Eine Therapie soll einer süchtigen Frau ein neues Leben eröffnen. Um sich Drogen beschaffen zu können, hat sie in einem Drogeriemarkt Parfüm gestohlen und wurde dabei ertappt.

Manteldesk: Thomas Schwarz (hsw)

Waiblingen - Mit 16 Jahren hat die 30-jährige Angeklagte begonnen, Drogen zu nehmen. Zuerst Marihuana, dann „Partydrogen“ und ein Jahr später bereits Heroin. „Anfangs habe ich es geraucht, dann gespritzt“, berichtete sie dem Waiblinger Schöffengericht unter Vorsitz von Richter Steffen Kärcher. Angeklagt war sie wegen versuchten räuberischen Diebstahls, verurteilt wurde sie schließlich jedoch „nur“ wegen Diebstahls. Dass sie, wie in der Anklage beschrieben, mit einem Regenschirm eine Angestellte eines Waiblinger Drogeriemarktes geschlagen hat, konnte nicht nachgewiesen werden. „Ich hatte auch ein Problem damit, den kurzen Regenschirm als gefährliches Werkzeug einzustufen“, bemerkte der Richter im Laufe der Verhandlung.

 

Hiebe mit einem Schirm waren nicht nachweisbar

Zu dem Vorfall am 13. September vergangenen Jahres war es wegen der Drogensucht der Angeklagten gekommen. „Ich hatte kein Methadon und zudem getrunken an dem Tag“, sagte die Frau, die seitdem in Untersuchungshaft saß. In dem Drogeriemarkt am Alten Postplatz hatte sie zwei Parfümflakons in ihre Handtasche gesteckt und war damit in Richtung Ausgang unterwegs gewesen. „Ich hatte alles gesehen und gab einer Kollegin ein Zeichen, sie solle mitkommen“, berichtete eine Angestellte des Marktes als Zeugin. An der Ladentür kam es zu einem Tumult, als sie die 30-Jährige zur Rede stellte.

„Sie hat sich gewehrt und Beleidigungen gerufen. Ich konnte ihr die Tasche wegnehmen, da hat sie wild herumgefuchtelt. Dabei hat sie wohl meine Kollegin getroffen.“ Diese konnte sich nicht mehr so genau daran erinnern: „Es hat jedenfalls nicht weh getan.“ Die Angeklagte sei wahrscheinlich sehr aufgeregt gewesen und habe zu fliehen versucht. Den Regenschirm hatte sie des Wetters wegen dabei. „An dem Tag hat es geregnet“, sagten sowohl die Angeklagte als auch die beiden Zeuginnen. „Sie tragen den Schirm also nicht mit sich, um andere damit zu schlagen“, versicherte sich der Vorsitzende Richter bei der 30-Jährigen.

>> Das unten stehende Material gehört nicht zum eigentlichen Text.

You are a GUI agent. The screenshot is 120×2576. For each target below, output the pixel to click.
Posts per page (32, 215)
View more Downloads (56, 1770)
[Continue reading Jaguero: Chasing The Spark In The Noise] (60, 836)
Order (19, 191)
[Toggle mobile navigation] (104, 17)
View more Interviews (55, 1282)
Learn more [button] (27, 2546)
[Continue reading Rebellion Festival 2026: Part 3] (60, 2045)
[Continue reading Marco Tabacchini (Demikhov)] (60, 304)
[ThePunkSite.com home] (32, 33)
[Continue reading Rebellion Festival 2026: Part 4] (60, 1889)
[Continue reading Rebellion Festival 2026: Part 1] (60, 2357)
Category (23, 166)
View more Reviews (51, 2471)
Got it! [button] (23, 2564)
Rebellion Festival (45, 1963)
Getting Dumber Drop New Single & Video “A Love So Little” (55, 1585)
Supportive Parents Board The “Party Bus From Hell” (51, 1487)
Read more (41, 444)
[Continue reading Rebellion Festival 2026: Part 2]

Auf dem Überwachungsvideo des Marktes ist zwar der Tumult an der Tür zu sehen, Hiebe mit dem Schirm jedoch nicht. Hätten diese tatsächlich stattgefunden und zwar zu dem Zweck, sich die Beute zu sichern und damit abzuhauen, wäre das strafrechtlich der Versuch eines räuberischen Diebstahls gewesen. Da solch eine Tat mit Haftstrafen nicht unter einem Jahr bestraft werden, handelt es sich dabei um ein Verbrechen. In diesem Fall erkannte das Gericht jedoch auf einen gewöhnlichen Diebstahl, bei dem die Mindeststrafe bei drei Monaten liegt. Die Staatsanwältin forderte deshalb, zusammen mit einer offenen Strafe für einen weiteren Diebstahl, ein Jahr Gefängnis. Diese Strafe sprach das Gericht dann auch aus.

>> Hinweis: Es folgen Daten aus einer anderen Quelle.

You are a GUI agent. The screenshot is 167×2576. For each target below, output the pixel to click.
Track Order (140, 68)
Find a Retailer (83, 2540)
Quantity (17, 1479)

Therapie mit strengen Regeln

Der Verteidiger Marko Becker hatte dem Gericht bereits einen Antrag für eine Drogentherapie vorgelegt. „Die Erfolgsquote bei Erstbehandlungen liegt bei nur 20 bis 30 Prozent“, so der Richter zu der Angeklagten. Eine solche Therapie werde in einer offenen Einrichtung vollzogen. „Da gelten strenge Regeln. Wenn man dagegen verstößt, wird man schnell rausgeworfen.“ Die Zeit in der Therapie werde von der Strafe abgezogen. „Sollte sie erfolgreich sein, wird Ihnen der Rest der Strafe auf Bewährung erlassen. Sollten Sie scheitern, müssen Sie das Jahr Haft jedoch absitzen“, so der Vorsitzende Richter.